- _Task details_:
Put each line of the records below into a JSON list of strings, one string per line, and leave out blank lines.

####

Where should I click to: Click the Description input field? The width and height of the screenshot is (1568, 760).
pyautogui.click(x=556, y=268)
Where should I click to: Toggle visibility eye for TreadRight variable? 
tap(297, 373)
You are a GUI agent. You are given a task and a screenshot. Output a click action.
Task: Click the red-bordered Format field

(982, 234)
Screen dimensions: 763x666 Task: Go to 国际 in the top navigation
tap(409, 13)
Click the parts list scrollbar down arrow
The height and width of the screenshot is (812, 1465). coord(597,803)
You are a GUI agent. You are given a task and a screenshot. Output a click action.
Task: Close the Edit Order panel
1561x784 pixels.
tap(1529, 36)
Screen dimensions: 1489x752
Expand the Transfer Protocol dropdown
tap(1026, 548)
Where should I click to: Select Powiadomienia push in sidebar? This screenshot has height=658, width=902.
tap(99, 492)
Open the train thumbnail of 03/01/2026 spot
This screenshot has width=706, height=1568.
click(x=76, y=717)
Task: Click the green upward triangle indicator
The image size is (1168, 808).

####

- _Reply to the exercise_:
[
  "Where should I click to: Click the Description input field? The width and height of the screenshot is (1568, 760).",
  "pyautogui.click(x=556, y=268)",
  "Where should I click to: Toggle visibility eye for TreadRight variable? ",
  "tap(297, 373)",
  "You are a GUI agent. You are given a task and a screenshot. Output a click action.",
  "Task: Click the red-bordered Format field",
  "(982, 234)",
  "Screen dimensions: 763x666 Task: Go to 国际 in the top navigation",
  "tap(409, 13)",
  "Click the parts list scrollbar down arrow",
  "The height and width of the screenshot is (812, 1465). coord(597,803)",
  "You are a GUI agent. You are given a task and a screenshot. Output a click action.",
  "Task: Close the Edit Order panel",
  "1561x784 pixels.",
  "tap(1529, 36)",
  "Screen dimensions: 1489x752",
  "Expand the Transfer Protocol dropdown",
  "tap(1026, 548)",
  "Where should I click to: Select Powiadomienia push in sidebar? This screenshot has height=658, width=902.",
  "tap(99, 492)",
  "Open the train thumbnail of 03/01/2026 spot",
  "This screenshot has width=706, height=1568.",
  "click(x=76, y=717)",
  "Task: Click the green upward triangle indicator",
  "The image size is (1168, 808)."
]